[Click-target data]
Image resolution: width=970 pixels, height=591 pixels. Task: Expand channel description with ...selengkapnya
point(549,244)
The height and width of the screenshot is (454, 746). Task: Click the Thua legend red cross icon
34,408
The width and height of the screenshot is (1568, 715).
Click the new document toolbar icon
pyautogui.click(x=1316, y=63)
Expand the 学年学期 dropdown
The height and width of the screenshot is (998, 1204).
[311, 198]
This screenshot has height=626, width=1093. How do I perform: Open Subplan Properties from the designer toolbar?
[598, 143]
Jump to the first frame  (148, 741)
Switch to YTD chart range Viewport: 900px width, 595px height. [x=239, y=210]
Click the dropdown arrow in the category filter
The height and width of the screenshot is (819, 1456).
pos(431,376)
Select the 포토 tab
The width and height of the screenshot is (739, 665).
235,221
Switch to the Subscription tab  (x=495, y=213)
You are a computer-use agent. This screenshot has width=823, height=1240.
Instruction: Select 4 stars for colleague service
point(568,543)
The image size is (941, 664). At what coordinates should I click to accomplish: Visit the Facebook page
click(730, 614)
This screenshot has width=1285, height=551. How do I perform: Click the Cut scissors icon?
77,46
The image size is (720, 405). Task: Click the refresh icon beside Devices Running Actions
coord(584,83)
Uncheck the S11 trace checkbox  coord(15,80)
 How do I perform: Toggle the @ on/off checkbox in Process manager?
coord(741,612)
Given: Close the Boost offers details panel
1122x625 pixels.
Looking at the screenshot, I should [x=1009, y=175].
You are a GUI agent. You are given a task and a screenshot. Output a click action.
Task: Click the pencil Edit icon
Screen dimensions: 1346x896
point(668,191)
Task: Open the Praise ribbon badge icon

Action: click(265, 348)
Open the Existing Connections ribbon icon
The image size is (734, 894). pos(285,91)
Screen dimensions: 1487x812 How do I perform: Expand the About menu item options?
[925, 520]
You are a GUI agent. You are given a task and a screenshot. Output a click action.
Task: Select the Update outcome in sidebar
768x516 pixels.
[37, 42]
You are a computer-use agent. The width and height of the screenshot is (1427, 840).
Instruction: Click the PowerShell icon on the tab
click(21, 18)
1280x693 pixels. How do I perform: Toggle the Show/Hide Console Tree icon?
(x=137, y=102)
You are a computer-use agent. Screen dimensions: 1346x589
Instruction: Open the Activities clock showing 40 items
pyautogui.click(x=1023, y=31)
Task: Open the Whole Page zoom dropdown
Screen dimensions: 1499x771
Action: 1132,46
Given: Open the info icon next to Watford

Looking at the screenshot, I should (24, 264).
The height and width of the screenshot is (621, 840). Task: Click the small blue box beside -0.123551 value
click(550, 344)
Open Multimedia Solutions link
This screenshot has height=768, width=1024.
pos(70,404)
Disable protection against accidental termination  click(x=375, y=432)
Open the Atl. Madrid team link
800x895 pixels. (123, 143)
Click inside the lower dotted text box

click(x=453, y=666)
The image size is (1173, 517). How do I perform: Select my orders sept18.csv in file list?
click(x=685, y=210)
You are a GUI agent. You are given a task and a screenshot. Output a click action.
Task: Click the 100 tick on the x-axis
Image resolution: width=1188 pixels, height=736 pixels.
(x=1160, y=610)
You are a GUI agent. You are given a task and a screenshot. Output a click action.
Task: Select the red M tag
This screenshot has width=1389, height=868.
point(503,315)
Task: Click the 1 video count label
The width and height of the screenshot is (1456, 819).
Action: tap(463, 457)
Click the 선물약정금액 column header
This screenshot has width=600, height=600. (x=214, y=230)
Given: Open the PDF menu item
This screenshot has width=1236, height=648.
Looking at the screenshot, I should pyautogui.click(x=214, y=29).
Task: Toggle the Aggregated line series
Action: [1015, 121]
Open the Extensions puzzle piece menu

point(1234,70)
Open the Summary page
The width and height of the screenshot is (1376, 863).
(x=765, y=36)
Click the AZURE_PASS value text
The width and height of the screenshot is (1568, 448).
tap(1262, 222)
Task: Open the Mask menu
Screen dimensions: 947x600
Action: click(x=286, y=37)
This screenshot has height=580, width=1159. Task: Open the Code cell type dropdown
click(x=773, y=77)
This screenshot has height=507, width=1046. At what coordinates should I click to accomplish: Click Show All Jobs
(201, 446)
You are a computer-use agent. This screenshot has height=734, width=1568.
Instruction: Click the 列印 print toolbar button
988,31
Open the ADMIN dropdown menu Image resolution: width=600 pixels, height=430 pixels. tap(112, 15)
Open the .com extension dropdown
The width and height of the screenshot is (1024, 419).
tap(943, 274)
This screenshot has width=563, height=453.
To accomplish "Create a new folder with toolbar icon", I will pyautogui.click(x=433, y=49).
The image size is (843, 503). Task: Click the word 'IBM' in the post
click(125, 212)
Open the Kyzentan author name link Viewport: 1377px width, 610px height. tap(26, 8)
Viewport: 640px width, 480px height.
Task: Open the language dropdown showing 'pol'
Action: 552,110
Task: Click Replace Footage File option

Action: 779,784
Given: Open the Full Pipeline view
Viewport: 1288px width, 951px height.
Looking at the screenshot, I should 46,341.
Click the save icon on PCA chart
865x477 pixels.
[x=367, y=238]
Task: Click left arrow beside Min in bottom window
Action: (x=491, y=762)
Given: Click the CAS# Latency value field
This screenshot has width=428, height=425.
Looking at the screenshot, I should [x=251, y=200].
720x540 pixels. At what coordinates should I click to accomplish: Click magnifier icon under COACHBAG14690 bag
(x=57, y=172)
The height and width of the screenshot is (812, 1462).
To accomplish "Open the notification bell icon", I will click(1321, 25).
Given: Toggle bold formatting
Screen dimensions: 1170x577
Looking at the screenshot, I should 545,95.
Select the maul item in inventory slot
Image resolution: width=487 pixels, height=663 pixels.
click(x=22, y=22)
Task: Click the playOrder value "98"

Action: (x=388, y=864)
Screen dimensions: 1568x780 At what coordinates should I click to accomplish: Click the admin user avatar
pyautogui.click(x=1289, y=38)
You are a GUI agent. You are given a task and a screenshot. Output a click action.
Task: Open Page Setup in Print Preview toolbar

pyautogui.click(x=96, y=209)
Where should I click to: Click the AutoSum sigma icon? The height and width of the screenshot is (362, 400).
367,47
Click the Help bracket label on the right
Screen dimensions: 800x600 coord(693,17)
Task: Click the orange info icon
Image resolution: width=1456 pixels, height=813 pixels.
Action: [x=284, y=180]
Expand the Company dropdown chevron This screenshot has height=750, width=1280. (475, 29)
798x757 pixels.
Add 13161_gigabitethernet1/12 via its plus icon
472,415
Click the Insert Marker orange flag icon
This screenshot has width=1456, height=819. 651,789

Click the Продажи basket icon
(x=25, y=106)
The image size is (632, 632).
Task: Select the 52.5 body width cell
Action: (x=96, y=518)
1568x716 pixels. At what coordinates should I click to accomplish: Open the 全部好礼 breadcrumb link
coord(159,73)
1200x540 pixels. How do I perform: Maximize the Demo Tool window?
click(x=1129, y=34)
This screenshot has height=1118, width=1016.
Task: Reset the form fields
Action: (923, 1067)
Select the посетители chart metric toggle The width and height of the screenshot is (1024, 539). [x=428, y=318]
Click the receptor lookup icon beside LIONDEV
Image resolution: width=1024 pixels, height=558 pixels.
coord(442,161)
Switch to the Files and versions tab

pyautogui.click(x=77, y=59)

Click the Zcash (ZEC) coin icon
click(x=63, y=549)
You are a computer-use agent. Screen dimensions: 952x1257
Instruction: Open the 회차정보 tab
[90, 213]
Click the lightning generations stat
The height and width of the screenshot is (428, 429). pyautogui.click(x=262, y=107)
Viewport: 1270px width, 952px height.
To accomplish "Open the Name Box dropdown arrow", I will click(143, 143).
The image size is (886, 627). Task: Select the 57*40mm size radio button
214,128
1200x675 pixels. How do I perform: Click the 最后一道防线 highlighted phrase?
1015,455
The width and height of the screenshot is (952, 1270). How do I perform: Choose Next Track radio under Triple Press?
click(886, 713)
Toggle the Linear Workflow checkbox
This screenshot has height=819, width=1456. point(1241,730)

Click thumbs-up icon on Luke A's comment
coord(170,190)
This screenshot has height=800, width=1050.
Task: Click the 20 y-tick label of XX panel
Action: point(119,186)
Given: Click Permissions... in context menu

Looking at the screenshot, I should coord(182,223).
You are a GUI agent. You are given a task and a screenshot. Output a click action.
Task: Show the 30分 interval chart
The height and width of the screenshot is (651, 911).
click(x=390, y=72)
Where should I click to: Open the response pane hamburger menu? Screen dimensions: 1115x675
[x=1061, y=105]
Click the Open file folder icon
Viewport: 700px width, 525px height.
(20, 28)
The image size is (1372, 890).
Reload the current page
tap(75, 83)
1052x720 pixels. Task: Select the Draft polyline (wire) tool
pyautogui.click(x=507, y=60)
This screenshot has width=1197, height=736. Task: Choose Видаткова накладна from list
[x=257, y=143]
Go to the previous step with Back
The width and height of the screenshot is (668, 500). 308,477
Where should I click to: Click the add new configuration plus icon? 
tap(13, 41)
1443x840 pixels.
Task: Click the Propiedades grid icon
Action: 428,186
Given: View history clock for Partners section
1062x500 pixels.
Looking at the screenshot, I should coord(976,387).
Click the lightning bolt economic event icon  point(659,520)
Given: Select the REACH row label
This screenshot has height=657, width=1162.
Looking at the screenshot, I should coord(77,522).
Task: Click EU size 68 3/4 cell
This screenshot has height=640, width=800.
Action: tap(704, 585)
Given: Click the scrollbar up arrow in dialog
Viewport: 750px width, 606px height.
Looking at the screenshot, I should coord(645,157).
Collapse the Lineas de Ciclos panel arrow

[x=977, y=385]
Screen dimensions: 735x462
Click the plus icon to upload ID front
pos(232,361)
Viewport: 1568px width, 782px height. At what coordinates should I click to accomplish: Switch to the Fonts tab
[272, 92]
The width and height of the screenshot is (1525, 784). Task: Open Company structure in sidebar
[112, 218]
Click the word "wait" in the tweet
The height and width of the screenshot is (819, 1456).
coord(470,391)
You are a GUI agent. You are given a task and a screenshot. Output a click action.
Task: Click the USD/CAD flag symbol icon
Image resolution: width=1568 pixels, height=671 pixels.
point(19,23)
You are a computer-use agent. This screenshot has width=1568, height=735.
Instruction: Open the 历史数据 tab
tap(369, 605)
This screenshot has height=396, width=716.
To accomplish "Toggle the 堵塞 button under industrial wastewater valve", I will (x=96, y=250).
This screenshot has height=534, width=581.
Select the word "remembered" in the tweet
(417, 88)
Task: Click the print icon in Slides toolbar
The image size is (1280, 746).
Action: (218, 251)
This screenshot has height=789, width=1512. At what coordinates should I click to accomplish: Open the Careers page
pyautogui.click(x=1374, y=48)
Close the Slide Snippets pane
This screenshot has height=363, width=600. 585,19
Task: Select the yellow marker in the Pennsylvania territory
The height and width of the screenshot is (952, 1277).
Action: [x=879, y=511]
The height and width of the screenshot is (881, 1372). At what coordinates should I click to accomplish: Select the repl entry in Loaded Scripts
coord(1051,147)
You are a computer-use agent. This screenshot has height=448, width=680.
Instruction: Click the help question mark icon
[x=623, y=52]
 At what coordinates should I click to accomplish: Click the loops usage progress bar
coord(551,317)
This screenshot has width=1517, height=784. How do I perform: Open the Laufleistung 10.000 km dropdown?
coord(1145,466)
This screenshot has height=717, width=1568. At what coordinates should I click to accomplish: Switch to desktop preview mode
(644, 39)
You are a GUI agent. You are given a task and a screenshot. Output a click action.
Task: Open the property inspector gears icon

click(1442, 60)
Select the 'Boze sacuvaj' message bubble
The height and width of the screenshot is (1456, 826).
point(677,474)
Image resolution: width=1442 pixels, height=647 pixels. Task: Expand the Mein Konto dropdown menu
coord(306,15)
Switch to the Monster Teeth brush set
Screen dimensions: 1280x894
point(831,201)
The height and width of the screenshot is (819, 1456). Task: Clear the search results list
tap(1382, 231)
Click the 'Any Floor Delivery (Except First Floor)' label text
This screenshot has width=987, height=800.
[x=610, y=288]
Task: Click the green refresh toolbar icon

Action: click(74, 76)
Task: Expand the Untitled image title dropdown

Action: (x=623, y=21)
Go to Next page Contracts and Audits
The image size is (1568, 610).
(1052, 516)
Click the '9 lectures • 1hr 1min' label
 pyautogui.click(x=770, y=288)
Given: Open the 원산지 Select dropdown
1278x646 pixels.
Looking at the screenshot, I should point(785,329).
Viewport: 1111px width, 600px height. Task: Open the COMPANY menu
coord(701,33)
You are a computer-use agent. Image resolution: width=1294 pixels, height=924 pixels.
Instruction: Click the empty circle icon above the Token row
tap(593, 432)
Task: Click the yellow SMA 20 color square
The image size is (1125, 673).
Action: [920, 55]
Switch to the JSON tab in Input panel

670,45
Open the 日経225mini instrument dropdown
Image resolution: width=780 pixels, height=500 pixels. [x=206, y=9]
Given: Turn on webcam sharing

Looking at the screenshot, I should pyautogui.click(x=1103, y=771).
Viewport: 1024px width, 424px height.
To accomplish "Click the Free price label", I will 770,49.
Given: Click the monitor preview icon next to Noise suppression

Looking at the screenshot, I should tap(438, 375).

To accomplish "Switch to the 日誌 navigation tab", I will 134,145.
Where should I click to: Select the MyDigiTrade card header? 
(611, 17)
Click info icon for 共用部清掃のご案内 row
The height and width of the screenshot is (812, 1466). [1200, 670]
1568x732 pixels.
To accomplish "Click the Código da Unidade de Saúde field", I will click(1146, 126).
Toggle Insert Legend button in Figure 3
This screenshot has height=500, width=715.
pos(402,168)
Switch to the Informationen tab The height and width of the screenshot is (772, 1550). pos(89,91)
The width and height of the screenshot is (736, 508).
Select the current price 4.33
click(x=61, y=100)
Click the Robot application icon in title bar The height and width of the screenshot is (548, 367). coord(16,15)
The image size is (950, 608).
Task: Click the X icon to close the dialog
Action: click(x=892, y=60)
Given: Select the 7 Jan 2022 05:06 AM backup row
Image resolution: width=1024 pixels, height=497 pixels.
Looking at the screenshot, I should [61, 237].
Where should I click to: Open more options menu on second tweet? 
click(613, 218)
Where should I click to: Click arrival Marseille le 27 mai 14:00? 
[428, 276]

#### [INSTRUCTIONS FOR THE TASK]
Can you give the part of the items above that opens with the line containing "Where should I click to: Open more" and closes at the end of the items as a JSON list of strings, one string per line, with blank lines left out?

#### [FINAL ANSWER]
[
  "Where should I click to: Open more options menu on second tweet? ",
  "click(613, 218)",
  "Where should I click to: Click arrival Marseille le 27 mai 14:00? ",
  "[428, 276]"
]